Publicaciones científicas
Bendamustine as part of conditioning of autologous stem cell transplantation in patients with aggressive lymphoma: a phase 2 study from the GELTAMO group
Alba M Redondo 1 , David Valcárcel 2 3 , Ana P González-Rodríguez 4 , María Suárez-Lledó 5 , José L Bello 6 , Miguel Canales 7 , Jorge Gayoso 8 , Mercedes Colorado 9 , Isidro Jarque 10 , Raquel Del Campo 11 , Reyes Arranz 12 , María J Terol 13 , José J Rifón 14 , María J Rodríguez 15 , María J Ramírez 16 , Nerea Castro 17 , Andrés Sánchez 18 , Javier López-Jiménez 19 , Santiago Montes-Moreno 20 , Javier Briones 21 , Aurelio López 22 , Luis Palomera 23 , Armando López-Guillermo 5 , Dolores Caballero 1 , Alejandro Martín 1 , Grupo Español de Linfomas y Trasplante Autólogo de Médula Ósea (GELTAMO)
Abstract
We conducted a phase 2 trial to evaluate the safety and efficacy of bendamustine instead of BCNU (carmustine) in the BEAM (BCNU, etoposide, cytarabine and melphalan) regimen (BendaEAM) as conditioning for autologous stem-cell transplantation (ASCT) in patients with aggressive lymphomas.
The primary endpoint was 3-year progression-free survival (PFS). Sixty patients (median age 55 [28-71] years) were included. All patients (except one who died early) engrafted after a median of 11 (9-72) and 14 (4-53) days to achieve neutrophil and platelet counts of >0.5 × 109 /l and >20 × 109 /l, respectively.
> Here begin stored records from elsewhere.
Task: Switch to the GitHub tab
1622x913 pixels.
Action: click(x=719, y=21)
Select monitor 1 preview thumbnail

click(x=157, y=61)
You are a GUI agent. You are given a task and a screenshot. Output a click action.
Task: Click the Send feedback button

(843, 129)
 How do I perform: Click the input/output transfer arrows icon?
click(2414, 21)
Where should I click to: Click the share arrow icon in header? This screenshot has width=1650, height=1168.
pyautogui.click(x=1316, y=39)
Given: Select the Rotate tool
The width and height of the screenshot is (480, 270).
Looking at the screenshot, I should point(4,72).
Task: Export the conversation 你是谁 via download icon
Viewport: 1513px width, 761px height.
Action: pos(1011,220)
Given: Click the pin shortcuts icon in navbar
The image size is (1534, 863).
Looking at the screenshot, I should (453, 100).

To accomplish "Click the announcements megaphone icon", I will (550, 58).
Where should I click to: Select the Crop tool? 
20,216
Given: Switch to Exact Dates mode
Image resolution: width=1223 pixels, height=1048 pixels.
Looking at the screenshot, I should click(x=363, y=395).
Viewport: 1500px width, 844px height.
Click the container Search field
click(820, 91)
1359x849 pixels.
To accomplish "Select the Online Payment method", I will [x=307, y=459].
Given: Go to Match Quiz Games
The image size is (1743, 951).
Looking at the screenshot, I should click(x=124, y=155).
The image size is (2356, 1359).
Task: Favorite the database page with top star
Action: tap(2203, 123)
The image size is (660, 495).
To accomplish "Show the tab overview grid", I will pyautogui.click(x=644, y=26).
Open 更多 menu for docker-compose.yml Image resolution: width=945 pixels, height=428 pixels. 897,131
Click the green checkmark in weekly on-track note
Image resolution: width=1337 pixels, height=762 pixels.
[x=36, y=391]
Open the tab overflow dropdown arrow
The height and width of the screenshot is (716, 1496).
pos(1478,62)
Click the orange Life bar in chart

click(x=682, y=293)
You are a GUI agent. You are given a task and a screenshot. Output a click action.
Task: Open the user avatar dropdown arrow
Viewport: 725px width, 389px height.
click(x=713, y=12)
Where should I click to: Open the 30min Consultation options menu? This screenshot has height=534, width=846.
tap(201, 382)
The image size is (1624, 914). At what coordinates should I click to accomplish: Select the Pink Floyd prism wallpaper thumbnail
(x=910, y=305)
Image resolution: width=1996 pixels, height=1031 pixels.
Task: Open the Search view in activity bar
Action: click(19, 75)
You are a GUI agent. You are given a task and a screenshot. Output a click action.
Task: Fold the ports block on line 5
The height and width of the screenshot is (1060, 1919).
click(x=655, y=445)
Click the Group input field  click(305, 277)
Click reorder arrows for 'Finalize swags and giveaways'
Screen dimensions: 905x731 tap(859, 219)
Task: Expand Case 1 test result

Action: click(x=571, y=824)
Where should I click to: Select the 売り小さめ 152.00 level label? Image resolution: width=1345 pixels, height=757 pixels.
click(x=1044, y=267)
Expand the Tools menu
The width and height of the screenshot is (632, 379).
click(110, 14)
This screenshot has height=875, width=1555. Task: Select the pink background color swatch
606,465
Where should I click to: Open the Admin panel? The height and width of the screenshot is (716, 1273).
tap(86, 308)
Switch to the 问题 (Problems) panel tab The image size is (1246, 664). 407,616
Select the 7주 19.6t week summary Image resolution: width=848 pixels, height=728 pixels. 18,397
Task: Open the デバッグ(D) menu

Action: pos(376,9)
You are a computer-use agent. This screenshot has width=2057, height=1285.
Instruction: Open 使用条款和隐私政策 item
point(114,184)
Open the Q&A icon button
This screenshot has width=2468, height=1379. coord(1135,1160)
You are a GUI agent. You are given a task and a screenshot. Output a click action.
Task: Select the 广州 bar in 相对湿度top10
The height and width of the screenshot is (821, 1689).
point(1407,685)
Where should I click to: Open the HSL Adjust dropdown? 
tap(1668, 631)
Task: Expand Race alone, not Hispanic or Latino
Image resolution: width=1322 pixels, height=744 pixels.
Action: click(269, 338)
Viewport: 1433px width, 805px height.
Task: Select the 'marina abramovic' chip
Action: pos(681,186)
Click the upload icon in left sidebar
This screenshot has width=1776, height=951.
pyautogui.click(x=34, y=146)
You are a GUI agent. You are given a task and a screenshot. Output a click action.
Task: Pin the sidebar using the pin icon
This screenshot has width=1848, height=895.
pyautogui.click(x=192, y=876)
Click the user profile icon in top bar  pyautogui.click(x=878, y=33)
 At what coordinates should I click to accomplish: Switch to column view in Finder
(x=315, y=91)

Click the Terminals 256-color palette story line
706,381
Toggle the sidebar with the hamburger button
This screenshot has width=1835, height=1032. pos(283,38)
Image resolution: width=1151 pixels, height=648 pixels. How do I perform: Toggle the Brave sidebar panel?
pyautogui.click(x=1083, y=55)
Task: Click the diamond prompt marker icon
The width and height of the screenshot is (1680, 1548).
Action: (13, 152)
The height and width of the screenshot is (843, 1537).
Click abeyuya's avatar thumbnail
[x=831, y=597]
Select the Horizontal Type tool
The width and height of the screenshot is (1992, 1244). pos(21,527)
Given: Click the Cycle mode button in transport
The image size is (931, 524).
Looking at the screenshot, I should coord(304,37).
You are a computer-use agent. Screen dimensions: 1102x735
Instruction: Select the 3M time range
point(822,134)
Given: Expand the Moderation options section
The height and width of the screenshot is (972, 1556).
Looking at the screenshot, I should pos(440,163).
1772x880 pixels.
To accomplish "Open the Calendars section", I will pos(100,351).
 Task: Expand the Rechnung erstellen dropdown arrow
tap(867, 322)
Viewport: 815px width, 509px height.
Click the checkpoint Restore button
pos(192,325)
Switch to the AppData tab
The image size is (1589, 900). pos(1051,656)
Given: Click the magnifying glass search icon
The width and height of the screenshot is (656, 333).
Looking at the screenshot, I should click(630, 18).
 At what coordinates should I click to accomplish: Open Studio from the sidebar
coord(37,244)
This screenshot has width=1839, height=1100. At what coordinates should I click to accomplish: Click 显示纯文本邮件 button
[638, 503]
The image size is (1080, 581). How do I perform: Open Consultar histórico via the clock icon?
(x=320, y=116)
Non-relapse mortality at 100 days and 1 year were 3.3% and 6.7%, respectively. With a median follow-up of 67 (40-77) months, the estimated 3-year PFS and overall survival (OS) were 58% and 75%, respectively. Patients in partial response at study entry had significantly worse PFS and OS than patients who underwent ASCT in complete metabolic remission, and this was the only prognostic factor associated with both PFS (Relative risk [RR], 0.27 [95% confidence interval {CI} [0.12-0.56]) and OS (RR, 0.40 [95% CI 0.17-0.97]) in the multivariate analysis.
BendaEAM conditioning is therefore a feasible and effective regimen in patients with aggressive lymphomas. However, patients not in complete metabolic remission at the time of transplant had poorer survival and so should be considered for alternative treatment strategies.
CITA DEL ARTÍCULO Br J Haematol. 2019 Mar;184(5):797-807. doi: 10.1111/bjh.15713. Epub 2018 Dec 12.